Caz Park? ????????????
Absolutely. Think about it for a moment. The first hole is a gentle welcome, a straight and short par four. Number two offers challenge in its dogleg. Try to overpower it and you might find yourself blocked out, or at a bad angle. Three seems so simple, but miss that green and you won’t get up and down. Four is another birdie hole, but five is no easy five, especially if you get too greedy around the green. Six is a tough driving hole, while seven might be tougher than three for one-shot holes. Eight is an awesome, driveable par four and nine is a tough close. Definitely deserving of top-20 status.
When you didn’t include South Shore, I thought maybe you were starting to “get it”. South Shore is architecturally superior (your primary criterion) to many of your top 25, but course conditions should exclude it from anybody’s list of top courses. Then you go and include Caz. Your analysis needs to be more consistent. Put your top 25 up against the top 25 I submitted to your site and let your readers decide which list best represents the top 25 public courses in Buffalo/Niagara. By the way, Terry Hills is in the Rochester District Golf Association.
Good to hear from you. We shall take a look at your top 25 in a moment. We were informed that South Shore had been sold and was closed to play, a la Westwood. If this is not the case, it should certainly be in the bottom five, with Peek Lower dropping out. As far as Terry Hills being in the RDGA, that’s fine. We are not affiliated with the BDGA or the RDGA, so we include Stafford among the privates and Terry Hills among the publics. Here’s hoping you hit all your shots at your target and down all your winnings!
Brian, where is your list? I don’t see it.
I think you should do a second list that includes Canadian courses…many of them are a closer drive for people in the city or immediate burbs than many of the courses in your list.

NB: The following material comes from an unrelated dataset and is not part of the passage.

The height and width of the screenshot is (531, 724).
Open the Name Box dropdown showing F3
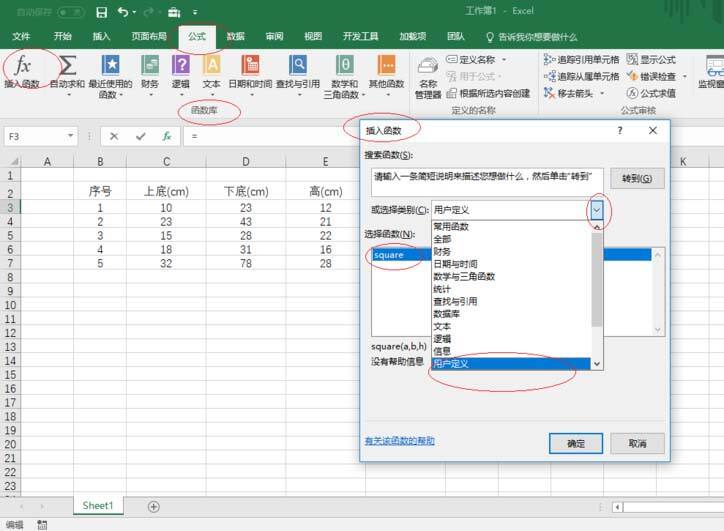[71, 136]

Thank you, Mark. A decade ago, when I did a golf show with Jeff Russo and Channel Seven, we did one season on Canadian courses. I would say that places like Grand Niagara, Legends, Whirlpool, Thundering Waters and Hunters Pointe would be in the running, but where do you draw the line? Fort Erie? Welland? St. Catharines?
Byrncliff is such a great, fun course! Just played it last week!
This list is rubbish. Hickory Stick is #1? Are you folks nuts. Peak n Peek Upper hosts the only web.com professional golf tourney in WNY and is SUPERIOR to Hickory Stick.
We could go into detail like that, but at what point does a course move from “affordable” to “expensive” to “very expensive”? Is SHS worth the money you pay? Is Diamond Hawk? Is ona better value than the other? Thanks for commenting!!